Ken was a former convict – and – protégé of my former mentor, Martin G. Groder, M.D.. This was during the time that Groder was the prison psychiatrist at the federal corrections facility at Marion, Illinois, built to replace Alcatraz. 

During that period of incarceration, Ken thought, wrote and practiced principles that were, in part, to become a portion of his personal signature as well as his legacy. He wrote of these in his piece "Walking Through The Walls." 

His main point, as I heard it many times over from him in the days I trained with him, developing skill at running what became New Horizons Truth or Dare Game, was –
We can walk through the prisons of our minds and not let them hold us hostage. Ken Windes
What I am getting at here is to state my own principle --
Donald J. Trump need not control your mind, your heart or your spirit!
Make up your mind to make this notion your reality, as Ken taught me and countless others to do similarly in his lifetime. Be determined to make this way of thinking a top priority for your healthy living under sway of Trump and his adminstration, at least for the next four years. Even though it might be a daily challenge to walk through those prison walls Trump is trying to instill in our minds, hearts and spirits.

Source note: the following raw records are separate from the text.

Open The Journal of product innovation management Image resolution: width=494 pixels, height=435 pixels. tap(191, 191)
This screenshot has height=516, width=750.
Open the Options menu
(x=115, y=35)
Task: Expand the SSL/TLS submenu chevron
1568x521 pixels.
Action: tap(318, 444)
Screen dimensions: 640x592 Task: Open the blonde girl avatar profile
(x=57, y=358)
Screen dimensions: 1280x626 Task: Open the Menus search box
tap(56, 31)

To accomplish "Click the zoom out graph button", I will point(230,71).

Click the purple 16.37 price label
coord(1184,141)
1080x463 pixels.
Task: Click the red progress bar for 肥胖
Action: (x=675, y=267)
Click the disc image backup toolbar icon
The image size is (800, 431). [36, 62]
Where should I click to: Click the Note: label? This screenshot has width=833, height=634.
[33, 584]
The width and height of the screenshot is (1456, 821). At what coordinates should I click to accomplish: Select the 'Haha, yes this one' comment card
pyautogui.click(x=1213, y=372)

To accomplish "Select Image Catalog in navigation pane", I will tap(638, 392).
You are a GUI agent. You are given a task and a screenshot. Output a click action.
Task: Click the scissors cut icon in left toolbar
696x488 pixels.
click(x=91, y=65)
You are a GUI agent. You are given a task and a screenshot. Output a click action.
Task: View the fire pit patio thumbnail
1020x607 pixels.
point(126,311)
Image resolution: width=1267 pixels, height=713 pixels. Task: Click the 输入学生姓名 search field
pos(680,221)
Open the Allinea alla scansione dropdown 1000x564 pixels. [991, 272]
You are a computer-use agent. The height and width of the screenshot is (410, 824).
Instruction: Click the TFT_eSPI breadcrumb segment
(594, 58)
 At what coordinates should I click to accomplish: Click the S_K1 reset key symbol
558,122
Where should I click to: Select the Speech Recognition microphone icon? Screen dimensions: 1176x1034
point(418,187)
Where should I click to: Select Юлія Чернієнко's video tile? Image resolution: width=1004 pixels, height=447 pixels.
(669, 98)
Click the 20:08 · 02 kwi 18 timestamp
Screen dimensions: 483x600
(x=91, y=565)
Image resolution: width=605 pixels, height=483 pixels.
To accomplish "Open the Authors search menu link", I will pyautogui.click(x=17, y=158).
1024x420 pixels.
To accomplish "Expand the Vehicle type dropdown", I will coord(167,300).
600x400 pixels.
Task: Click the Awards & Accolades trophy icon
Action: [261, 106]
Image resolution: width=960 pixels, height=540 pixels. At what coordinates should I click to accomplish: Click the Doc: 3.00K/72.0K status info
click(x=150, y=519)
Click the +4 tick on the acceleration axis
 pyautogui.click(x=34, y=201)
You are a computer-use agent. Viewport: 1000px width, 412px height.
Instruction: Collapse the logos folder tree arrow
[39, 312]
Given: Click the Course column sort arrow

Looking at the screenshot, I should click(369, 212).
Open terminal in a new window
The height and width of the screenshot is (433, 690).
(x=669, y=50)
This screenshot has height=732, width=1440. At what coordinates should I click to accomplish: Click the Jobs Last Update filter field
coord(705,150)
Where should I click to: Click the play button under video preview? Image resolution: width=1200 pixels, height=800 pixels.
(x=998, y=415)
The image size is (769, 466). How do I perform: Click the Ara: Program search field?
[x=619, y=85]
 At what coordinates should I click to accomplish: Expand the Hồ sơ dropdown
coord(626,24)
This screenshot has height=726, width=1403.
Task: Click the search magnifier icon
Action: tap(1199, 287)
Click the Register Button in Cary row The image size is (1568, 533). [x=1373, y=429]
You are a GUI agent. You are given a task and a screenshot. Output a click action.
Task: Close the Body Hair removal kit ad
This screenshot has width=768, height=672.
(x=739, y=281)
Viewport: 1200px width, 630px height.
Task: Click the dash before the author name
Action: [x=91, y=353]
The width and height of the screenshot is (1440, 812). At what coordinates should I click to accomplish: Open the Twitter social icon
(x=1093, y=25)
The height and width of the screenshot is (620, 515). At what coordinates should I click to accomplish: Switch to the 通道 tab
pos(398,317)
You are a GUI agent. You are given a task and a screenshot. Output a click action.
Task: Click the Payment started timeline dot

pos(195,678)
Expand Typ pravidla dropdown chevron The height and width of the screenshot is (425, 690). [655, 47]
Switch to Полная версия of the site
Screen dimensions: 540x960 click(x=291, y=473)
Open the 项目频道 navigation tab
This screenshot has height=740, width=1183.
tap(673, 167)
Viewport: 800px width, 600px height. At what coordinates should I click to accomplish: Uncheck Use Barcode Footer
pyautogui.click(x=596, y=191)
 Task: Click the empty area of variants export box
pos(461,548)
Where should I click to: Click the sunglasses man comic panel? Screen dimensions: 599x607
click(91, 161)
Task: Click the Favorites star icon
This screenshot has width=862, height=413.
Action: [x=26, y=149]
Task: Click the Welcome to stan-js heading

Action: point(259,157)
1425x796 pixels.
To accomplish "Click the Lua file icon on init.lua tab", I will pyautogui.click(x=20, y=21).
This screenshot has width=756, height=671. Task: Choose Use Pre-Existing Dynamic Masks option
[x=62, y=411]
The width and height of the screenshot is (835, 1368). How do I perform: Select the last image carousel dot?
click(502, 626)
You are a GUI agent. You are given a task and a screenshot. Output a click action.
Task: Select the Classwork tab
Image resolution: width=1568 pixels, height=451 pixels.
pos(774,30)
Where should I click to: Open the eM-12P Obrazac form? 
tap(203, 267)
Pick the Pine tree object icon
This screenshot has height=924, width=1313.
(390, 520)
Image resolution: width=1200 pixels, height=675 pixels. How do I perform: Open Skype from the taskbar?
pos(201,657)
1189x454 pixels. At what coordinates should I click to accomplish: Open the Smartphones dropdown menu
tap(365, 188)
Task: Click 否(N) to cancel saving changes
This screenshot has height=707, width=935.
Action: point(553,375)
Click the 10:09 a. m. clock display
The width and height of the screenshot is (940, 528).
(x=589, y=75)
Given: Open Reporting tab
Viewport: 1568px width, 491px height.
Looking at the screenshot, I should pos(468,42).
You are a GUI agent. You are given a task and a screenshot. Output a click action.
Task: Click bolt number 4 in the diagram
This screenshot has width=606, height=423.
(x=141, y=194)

Your survival depends on it. This is the way of the Compassionate Warrior, choose it!

(Compassionate Warriors carry within themselves a gentle strength combined with a determination to fight for peace and social justice. This gentle strength is based on a love of self along with a love for life and humanity in all its frailities. Compassionate Warriors, thus, fight on the side of right ahead of brute might/the Dark Side. i.e. on the side of the Force.)

This is some of what I have been practicing in recent days and weeks while I have been having trouble actually writing. I must do this and so must you.

I am back again now, I think, with more to come.